Another common trait of working at a startup is that almost every feature and new products come from the founders' vision. It may be a conversation the night before with an early investor or a prospective customer. Or it may just be an idea that will "change the world."
Once the company gets bigger — both in employee headcount and the number of customers —, there's a new VP of Product, Product Manager, or CTO that says:
Folks, this is great. But we need to have a more data-driven approach here. Otherwise, we're just a feature factory, and we aren't validating what we ship.
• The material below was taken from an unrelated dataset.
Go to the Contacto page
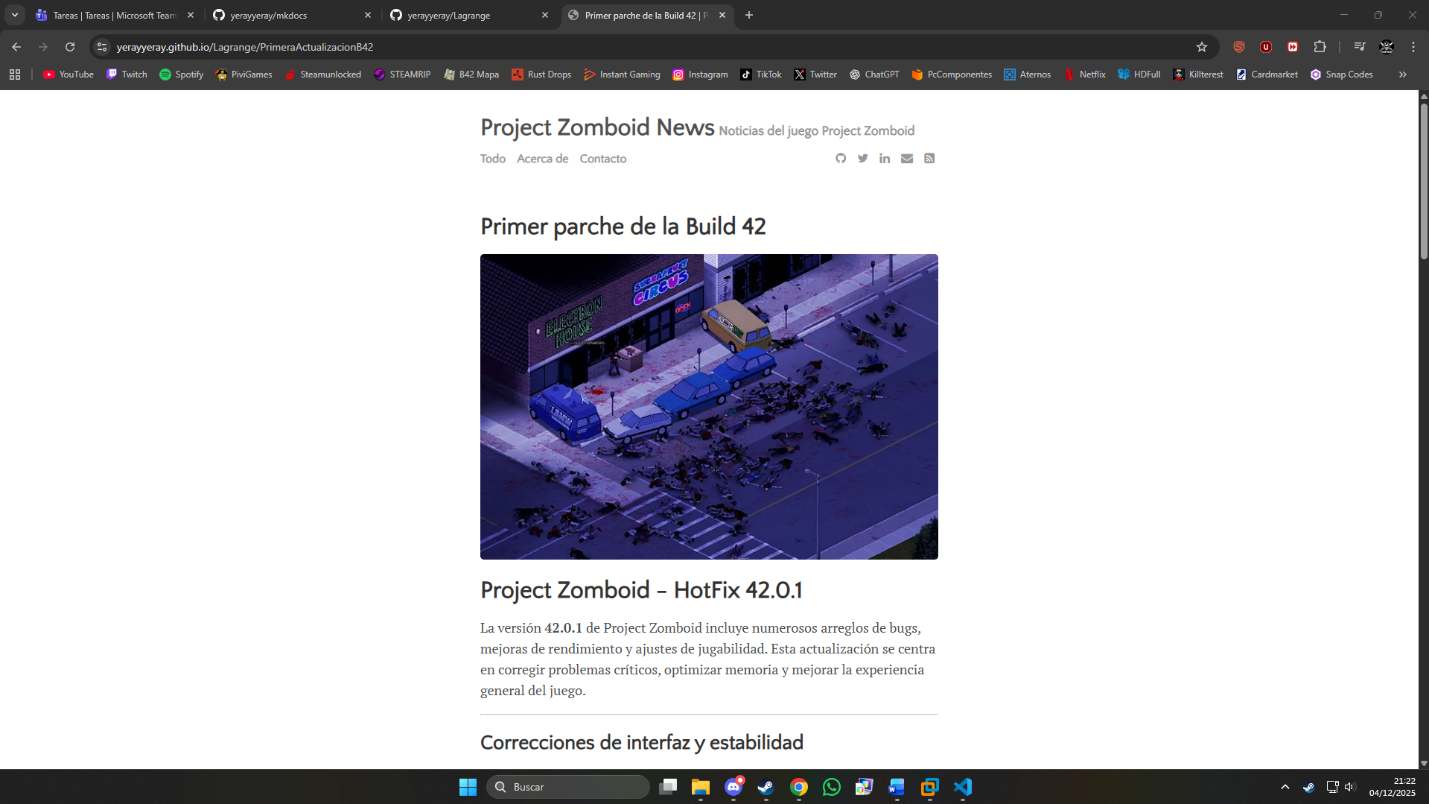The image size is (1429, 804). (x=602, y=159)
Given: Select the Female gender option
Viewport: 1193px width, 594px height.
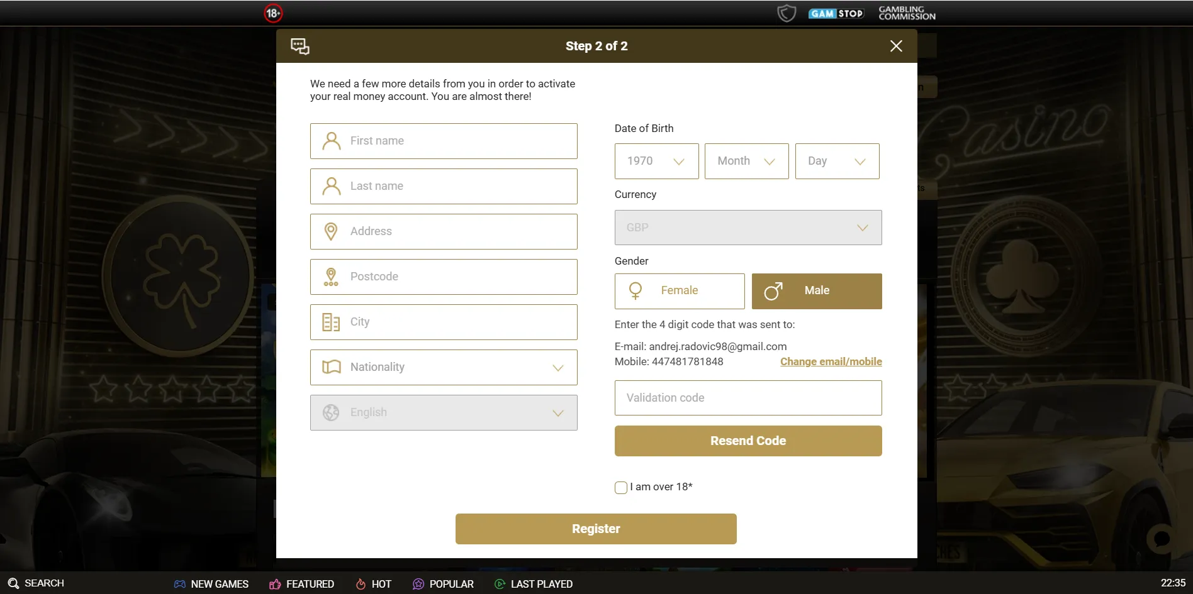Looking at the screenshot, I should (x=679, y=291).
So, companies hire User Experience researchers. They go all-in in dual-track agile, A/B testing, and more. While all of this makes sense, it also creates perverse incentives. There are good chances that a product hits local maxima due to an obsession with data-driven decision-making.
The three operation modes
Most B2C software companies in winner-takes-all markets operate in three modes:
- Innovation. Here, the focus is to disrupt a market through better, cheaper, or entirely new products. We can think about Dropbox in 2007 or Uber in 2009.
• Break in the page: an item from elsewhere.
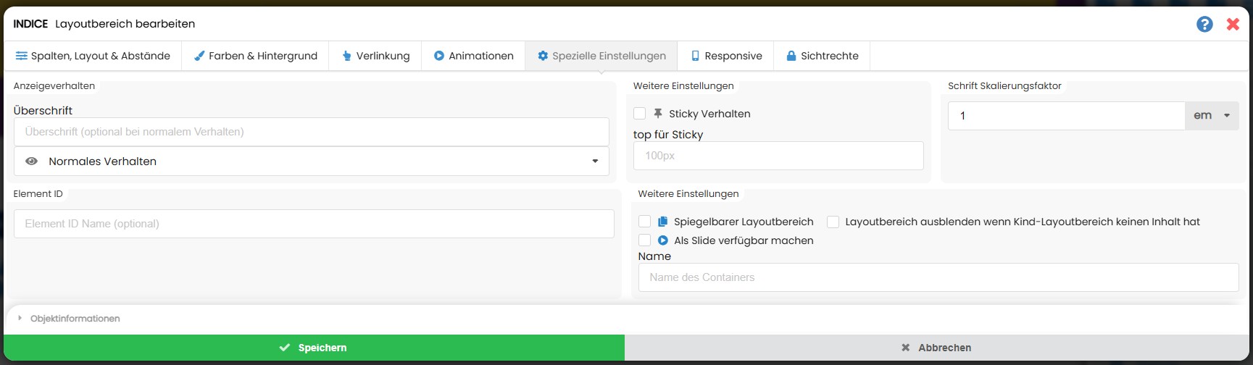Open the Normales Verhalten dropdown
1253x365 pixels.
point(311,161)
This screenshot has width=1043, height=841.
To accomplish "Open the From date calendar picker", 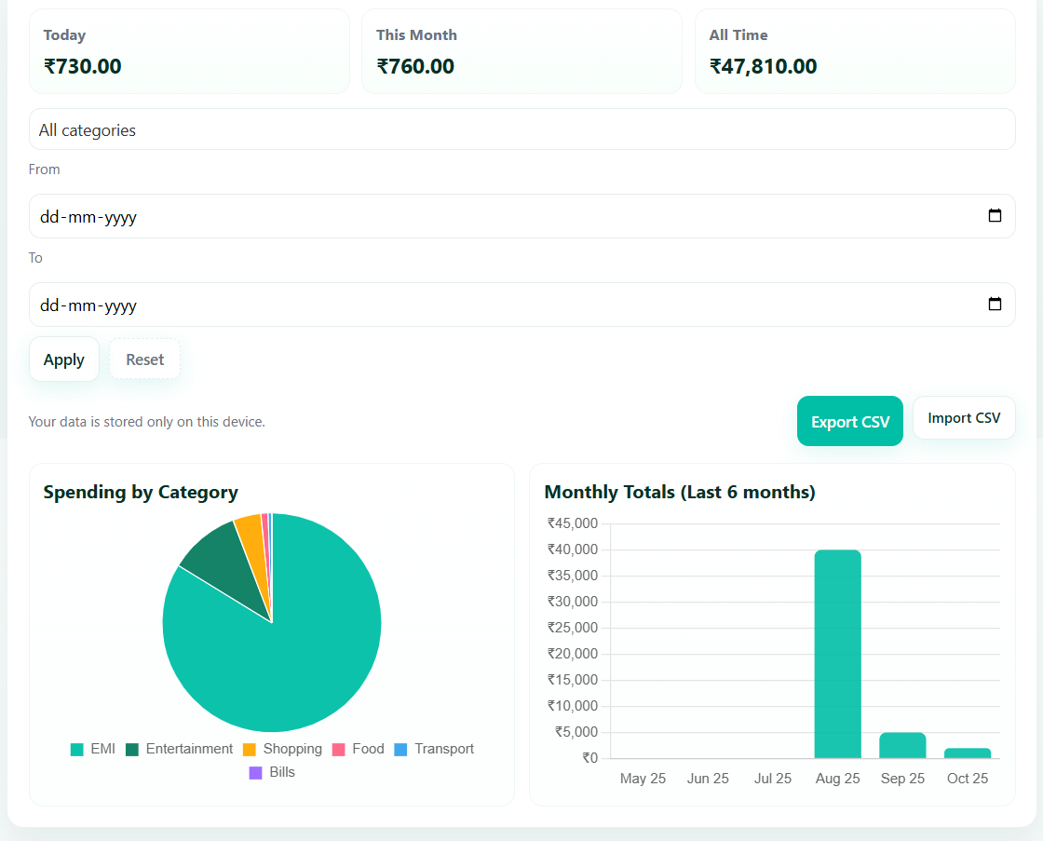I will point(995,215).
- Fight for #1, #2 or #3. The cat and mouse game of winning a big enough market share to make the business profitable. Usually, there's a lot of "competitor A has features X, Y and Z. We need them now!".
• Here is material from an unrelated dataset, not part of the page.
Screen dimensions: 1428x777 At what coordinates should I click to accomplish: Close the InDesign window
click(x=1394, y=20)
- Optimization. At this point, organizations seek maximum efficiency. It involves reducing operational costs, more automation, or going upmarket and chasing enterprise customers.
Somewhere between the point two and three, companies start to obsess with making data-driven decisions. Everything, from the color of a button to pricing, needs an experiment, user interviews, and so on. There are growth teams at some organizations whose focus is to apply experimentation to maximize efficiency in user acquisition or convert free to paid users.
Gradually, then suddenly
The pressure to improve on daily active users or revenue is enormous. A lot of experiments start, and teams decide accordingly. Maybe they introduce a new step in the user flow to drive more paid subscriptions. Yes, it's inconvenient, but data shows it's worth it. Then, another team in another part of the company is trying a more aggressive strategy to get daily active users. They ended up asking users to sign-up for a newsletter or turn on push notifications. It's a bit annoying, but, again, data says it's the right move.
After rinsing and repeating for a while, all these minor annoyances become a deal-breaker for some users. They start feeling the product they loved is now trying to milk the cow. It's a phenomenon known as gradually, then suddenly. All these experiments, separately, made sense. I mean, the data was there, right? The thing is there's usually no one making sure the overall product isn't degrading. Even when companies track their Net Promoter Score closely, they create a blind spot and open themselves to disruption. And we know that sometimes it takes a whole to come, but when it does, it's damn fast. Some organizations are so into data that they don't care about implementing dark patterns to drive user or revenue growth.
What's the alternative to data-driven decision-making?
Using data and validating ideas through quantitative experiments or qualitative interviews is a healthy practice. It avoids long discussions or opinion-based features, or user-flows. However, we need to be careful when, for instance, we want to optimize user acquisition or growing retention metrics by making it difficult to unsubscribe a service.
One point that usually no one talks about is the fragility of all these optimizations. Sometimes, team A changes the checkout process by tweaking the call-to-action. Then, six months pass, and another team introduces a change that makes the checkout process similar to what it was before. Imagine this multiplied by dozens of teams across a big organization. It becomes a neverending game with a dubious return on investment.
I also believe that too much data-drivenness can hurt innovation in a business. We all remember Henry Ford's quote:
If I had asked people what they wanted, they would have said faster horses.
Let's not give faster horses to our customers. Let's give them a freaking Tesla.